→ **Data for this exercise**:

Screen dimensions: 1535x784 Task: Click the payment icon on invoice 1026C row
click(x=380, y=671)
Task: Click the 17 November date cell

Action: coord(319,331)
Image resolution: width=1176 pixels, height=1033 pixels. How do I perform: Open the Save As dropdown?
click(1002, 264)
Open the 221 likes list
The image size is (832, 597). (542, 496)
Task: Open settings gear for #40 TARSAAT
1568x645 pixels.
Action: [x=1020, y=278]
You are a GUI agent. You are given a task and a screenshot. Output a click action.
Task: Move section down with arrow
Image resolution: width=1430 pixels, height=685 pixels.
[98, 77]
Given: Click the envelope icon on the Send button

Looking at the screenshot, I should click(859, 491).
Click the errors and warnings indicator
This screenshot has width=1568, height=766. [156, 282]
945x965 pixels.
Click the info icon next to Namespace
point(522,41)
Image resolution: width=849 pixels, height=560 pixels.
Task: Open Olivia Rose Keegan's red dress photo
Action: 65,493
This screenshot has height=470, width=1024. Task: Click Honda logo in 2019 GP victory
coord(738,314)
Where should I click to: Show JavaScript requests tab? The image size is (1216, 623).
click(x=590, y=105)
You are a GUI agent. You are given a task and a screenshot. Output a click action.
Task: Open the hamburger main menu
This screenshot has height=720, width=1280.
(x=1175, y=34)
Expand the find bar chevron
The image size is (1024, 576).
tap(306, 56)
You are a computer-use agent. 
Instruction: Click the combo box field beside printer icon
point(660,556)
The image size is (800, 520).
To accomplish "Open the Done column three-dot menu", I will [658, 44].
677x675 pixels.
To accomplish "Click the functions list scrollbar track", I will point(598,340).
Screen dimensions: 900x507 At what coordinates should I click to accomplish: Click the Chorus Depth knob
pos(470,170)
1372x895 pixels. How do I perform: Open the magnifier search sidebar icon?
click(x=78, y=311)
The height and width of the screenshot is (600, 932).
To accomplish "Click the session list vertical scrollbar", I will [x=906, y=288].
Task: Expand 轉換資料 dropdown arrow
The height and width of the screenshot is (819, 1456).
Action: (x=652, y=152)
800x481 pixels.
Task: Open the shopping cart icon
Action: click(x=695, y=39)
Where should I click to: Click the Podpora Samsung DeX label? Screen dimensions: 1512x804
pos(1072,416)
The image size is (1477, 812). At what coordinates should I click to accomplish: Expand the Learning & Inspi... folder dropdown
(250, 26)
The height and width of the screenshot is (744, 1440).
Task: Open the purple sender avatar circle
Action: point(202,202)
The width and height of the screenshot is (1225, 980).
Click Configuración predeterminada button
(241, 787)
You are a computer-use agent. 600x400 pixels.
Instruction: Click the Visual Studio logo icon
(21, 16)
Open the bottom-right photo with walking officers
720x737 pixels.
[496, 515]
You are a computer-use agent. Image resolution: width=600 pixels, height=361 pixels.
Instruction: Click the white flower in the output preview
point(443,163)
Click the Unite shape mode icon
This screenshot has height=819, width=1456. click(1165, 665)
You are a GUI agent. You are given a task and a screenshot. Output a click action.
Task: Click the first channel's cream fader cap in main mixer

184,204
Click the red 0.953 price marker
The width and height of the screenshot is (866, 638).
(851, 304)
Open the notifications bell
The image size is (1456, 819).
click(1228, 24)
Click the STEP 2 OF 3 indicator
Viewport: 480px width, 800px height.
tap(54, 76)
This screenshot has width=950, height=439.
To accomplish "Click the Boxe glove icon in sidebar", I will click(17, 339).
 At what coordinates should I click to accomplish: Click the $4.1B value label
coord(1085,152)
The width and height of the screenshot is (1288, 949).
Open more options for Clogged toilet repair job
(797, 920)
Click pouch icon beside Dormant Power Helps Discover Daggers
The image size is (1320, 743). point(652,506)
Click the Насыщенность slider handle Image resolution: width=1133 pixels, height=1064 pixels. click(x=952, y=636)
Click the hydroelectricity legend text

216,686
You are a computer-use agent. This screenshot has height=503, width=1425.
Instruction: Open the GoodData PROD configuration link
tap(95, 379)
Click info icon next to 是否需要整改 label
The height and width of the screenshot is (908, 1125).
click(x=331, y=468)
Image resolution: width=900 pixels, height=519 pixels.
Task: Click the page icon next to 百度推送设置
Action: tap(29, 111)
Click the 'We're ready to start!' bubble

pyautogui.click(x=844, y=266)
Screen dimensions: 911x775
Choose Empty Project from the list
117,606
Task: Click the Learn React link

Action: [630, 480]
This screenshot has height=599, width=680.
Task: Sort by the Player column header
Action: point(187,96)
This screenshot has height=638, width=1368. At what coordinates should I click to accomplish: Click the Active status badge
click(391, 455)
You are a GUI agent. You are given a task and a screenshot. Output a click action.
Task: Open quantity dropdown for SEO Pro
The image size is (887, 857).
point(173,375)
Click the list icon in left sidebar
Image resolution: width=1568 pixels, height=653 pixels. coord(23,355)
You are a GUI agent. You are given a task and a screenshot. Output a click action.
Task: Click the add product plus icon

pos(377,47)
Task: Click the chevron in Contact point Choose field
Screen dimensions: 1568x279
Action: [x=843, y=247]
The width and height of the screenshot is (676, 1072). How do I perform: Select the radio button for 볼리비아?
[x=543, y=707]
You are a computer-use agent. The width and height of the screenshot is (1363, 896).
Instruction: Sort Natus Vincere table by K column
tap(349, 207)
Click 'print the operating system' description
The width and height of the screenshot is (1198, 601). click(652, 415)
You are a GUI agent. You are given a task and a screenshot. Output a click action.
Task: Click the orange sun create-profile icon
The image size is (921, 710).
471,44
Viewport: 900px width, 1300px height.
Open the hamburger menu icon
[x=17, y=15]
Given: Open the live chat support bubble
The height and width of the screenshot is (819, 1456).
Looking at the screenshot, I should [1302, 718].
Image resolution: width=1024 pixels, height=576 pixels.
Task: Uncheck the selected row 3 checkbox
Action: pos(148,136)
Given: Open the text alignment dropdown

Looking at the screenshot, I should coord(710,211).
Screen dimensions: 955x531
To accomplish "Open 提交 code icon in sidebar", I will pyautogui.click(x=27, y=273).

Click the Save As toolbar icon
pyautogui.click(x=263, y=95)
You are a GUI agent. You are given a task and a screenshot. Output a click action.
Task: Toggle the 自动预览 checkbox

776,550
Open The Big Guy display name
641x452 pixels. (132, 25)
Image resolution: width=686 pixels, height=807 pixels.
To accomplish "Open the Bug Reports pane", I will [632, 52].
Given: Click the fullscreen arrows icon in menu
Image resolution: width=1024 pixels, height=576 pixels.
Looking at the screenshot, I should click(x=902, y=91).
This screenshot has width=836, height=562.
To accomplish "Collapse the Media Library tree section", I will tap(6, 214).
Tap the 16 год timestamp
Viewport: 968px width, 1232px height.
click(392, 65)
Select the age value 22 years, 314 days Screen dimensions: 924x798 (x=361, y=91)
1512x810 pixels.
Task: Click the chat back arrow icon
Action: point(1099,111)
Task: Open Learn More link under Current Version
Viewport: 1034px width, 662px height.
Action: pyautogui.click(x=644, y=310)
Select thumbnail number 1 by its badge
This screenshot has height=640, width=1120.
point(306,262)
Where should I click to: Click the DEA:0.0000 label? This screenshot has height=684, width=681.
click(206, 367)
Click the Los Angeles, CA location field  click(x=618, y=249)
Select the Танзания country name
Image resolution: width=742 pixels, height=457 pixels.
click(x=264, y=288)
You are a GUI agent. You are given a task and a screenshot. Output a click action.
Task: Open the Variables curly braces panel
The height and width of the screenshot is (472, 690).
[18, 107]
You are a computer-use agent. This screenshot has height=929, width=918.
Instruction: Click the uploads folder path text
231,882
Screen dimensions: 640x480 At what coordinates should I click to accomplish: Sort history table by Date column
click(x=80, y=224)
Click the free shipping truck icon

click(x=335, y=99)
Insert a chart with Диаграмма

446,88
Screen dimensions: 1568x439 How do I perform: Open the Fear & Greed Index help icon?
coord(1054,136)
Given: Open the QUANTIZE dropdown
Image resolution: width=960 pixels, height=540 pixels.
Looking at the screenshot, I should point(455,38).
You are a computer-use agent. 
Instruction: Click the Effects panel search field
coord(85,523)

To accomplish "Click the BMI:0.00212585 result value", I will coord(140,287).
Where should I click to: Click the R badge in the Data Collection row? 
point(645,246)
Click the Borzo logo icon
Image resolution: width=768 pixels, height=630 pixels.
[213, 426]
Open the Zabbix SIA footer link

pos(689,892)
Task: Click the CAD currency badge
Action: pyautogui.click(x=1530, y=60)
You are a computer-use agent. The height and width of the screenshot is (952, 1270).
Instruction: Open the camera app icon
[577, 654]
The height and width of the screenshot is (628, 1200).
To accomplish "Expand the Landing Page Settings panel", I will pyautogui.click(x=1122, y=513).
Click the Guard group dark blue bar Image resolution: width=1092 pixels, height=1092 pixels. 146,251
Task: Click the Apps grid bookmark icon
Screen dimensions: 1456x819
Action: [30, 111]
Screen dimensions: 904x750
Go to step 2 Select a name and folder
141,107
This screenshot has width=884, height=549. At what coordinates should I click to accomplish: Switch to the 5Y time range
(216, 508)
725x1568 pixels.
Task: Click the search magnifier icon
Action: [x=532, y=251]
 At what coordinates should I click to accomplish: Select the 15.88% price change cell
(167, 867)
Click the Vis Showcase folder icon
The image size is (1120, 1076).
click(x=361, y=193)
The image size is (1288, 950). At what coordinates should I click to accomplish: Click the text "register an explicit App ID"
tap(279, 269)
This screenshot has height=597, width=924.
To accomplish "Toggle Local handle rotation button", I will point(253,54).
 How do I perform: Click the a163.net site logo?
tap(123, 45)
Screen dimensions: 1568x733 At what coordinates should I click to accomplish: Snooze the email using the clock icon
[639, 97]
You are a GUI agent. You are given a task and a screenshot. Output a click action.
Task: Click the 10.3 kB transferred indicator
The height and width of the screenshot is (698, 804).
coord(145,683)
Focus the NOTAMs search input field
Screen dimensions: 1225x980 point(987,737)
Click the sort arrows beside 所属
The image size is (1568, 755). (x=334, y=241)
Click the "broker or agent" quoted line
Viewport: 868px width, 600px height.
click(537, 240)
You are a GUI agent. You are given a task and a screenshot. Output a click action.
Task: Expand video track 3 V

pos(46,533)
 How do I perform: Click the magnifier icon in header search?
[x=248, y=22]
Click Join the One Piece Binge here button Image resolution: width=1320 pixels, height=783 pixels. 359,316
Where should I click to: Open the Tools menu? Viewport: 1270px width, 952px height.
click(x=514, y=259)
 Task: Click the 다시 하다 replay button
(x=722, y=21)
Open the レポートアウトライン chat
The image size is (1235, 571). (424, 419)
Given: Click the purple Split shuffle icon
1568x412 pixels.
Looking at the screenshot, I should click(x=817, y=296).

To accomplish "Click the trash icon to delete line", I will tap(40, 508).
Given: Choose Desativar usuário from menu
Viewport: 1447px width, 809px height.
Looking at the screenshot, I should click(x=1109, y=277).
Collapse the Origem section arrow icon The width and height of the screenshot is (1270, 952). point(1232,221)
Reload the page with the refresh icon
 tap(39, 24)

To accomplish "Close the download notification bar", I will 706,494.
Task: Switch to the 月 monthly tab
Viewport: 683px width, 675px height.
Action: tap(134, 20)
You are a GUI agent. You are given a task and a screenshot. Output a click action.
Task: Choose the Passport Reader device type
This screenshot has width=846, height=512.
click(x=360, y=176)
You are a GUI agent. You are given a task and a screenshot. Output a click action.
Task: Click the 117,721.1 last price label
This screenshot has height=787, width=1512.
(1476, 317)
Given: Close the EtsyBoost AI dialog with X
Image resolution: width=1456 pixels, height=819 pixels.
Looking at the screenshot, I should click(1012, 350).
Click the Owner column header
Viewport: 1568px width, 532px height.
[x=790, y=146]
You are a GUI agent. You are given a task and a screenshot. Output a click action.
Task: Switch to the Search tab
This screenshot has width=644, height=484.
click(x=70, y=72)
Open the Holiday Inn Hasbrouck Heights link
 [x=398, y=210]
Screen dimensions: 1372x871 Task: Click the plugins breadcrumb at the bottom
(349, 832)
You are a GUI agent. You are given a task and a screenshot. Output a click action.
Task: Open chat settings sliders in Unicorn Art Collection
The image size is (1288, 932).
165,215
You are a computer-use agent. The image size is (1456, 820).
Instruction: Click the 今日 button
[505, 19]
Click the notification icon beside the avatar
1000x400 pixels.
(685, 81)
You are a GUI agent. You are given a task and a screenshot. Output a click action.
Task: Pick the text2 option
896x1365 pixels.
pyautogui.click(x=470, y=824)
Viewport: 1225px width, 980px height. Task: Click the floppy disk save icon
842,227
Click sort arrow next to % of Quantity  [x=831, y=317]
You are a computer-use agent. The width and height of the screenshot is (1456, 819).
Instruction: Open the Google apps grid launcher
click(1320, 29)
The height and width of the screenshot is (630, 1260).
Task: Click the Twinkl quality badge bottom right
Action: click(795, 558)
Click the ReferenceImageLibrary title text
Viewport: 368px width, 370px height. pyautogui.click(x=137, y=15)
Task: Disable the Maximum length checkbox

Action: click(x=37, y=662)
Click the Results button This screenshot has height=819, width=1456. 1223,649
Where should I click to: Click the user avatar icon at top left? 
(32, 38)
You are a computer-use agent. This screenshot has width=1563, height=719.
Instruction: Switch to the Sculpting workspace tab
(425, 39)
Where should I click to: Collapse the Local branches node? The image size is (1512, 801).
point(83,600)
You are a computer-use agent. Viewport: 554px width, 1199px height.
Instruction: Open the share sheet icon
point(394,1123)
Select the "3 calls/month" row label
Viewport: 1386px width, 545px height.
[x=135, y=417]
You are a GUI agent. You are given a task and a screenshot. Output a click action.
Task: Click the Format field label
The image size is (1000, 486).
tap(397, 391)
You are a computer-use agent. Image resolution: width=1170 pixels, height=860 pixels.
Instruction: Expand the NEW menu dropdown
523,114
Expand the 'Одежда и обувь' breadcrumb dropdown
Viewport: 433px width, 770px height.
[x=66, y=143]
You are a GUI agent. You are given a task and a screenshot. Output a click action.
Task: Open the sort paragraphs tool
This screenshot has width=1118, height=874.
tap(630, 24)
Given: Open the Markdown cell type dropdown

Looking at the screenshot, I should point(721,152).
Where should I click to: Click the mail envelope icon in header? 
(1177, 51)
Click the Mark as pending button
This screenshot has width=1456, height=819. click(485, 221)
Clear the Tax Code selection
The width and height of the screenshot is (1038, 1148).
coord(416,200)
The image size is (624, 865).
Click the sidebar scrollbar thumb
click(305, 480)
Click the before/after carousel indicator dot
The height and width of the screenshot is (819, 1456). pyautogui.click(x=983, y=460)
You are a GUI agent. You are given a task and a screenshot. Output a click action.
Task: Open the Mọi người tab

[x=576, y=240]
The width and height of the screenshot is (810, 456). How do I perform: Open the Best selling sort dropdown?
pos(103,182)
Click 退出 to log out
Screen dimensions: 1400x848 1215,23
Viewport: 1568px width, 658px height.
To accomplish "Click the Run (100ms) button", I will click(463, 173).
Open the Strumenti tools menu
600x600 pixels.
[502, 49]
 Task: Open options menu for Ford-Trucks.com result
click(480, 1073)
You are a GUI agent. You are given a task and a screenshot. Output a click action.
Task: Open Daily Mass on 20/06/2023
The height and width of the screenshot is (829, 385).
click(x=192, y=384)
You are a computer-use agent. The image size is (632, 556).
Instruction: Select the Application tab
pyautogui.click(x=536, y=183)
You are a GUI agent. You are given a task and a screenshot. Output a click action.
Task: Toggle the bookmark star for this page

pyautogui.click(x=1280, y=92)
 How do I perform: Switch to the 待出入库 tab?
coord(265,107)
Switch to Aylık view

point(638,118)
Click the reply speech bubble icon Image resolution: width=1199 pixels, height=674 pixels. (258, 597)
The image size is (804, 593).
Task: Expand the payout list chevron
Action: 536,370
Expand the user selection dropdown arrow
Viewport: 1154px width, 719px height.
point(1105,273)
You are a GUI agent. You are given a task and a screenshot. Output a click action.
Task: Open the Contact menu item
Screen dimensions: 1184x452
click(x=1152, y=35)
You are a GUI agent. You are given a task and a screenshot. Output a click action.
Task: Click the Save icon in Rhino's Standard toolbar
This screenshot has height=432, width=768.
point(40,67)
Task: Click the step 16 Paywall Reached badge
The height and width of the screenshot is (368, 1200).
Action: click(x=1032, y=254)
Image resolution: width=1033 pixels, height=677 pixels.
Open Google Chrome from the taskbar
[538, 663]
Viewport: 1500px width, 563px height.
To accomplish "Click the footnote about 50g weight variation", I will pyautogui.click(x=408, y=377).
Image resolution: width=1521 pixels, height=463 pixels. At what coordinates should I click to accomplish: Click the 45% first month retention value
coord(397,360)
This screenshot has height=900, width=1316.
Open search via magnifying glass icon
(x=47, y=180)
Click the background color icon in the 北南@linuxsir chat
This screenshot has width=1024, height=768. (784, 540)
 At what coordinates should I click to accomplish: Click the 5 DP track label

→ **Aim**:
Render everything from the line containing "Open The Big Guy display name" down to the line containing "I will coord(140,287)." as a JSON list of strings, one string per line with both end lines included and blank lines omitted.

→ **Problem solution**:
[
  "Open The Big Guy display name",
  "641x452 pixels. (132, 25)",
  "Image resolution: width=686 pixels, height=807 pixels.",
  "To accomplish \"Open the Bug Reports pane\", I will [632, 52].",
  "Given: Click the fullscreen arrows icon in menu",
  "Image resolution: width=1024 pixels, height=576 pixels.",
  "Looking at the screenshot, I should click(x=902, y=91).",
  "This screenshot has width=836, height=562.",
  "To accomplish \"Collapse the Media Library tree section\", I will tap(6, 214).",
  "Tap the 16 год timestamp",
  "Viewport: 968px width, 1232px height.",
  "click(392, 65)",
  "Select the age value 22 years, 314 days Screen dimensions: 924x798 (x=361, y=91)",
  "1512x810 pixels.",
  "Task: Click the chat back arrow icon",
  "Action: point(1099,111)",
  "Task: Open Learn More link under Current Version",
  "Viewport: 1034px width, 662px height.",
  "Action: pyautogui.click(x=644, y=310)",
  "Select thumbnail number 1 by its badge",
  "This screenshot has height=640, width=1120.",
  "point(306,262)",
  "Where should I click to: Click the DEA:0.0000 label? This screenshot has height=684, width=681.",
  "click(206, 367)",
  "Click the Los Angeles, CA location field  click(x=618, y=249)",
  "Select the Танзания country name",
  "Image resolution: width=742 pixels, height=457 pixels.",
  "click(x=264, y=288)",
  "You are a GUI agent. You are given a task and a screenshot. Output a click action.",
  "Task: Open the Variables curly braces panel",
  "The height and width of the screenshot is (472, 690).",
  "[18, 107]",
  "You are a computer-use agent. This screenshot has height=929, width=918.",
  "Instruction: Click the uploads folder path text",
  "231,882",
  "Screen dimensions: 640x480 At what coordinates should I click to accomplish: Sort history table by Date column",
  "click(x=80, y=224)",
  "Click the free shipping truck icon",
  "click(x=335, y=99)",
  "Insert a chart with Диаграмма",
  "446,88",
  "Screen dimensions: 1568x439 How do I perform: Open the Fear & Greed Index help icon?",
  "coord(1054,136)",
  "Given: Open the QUANTIZE dropdown",
  "Image resolution: width=960 pixels, height=540 pixels.",
  "Looking at the screenshot, I should point(455,38).",
  "You are a computer-use agent. ",
  "Instruction: Click the Effects panel search field",
  "coord(85,523)",
  "To accomplish \"Click the BMI:0.00212585 result value\", I will coord(140,287)."
]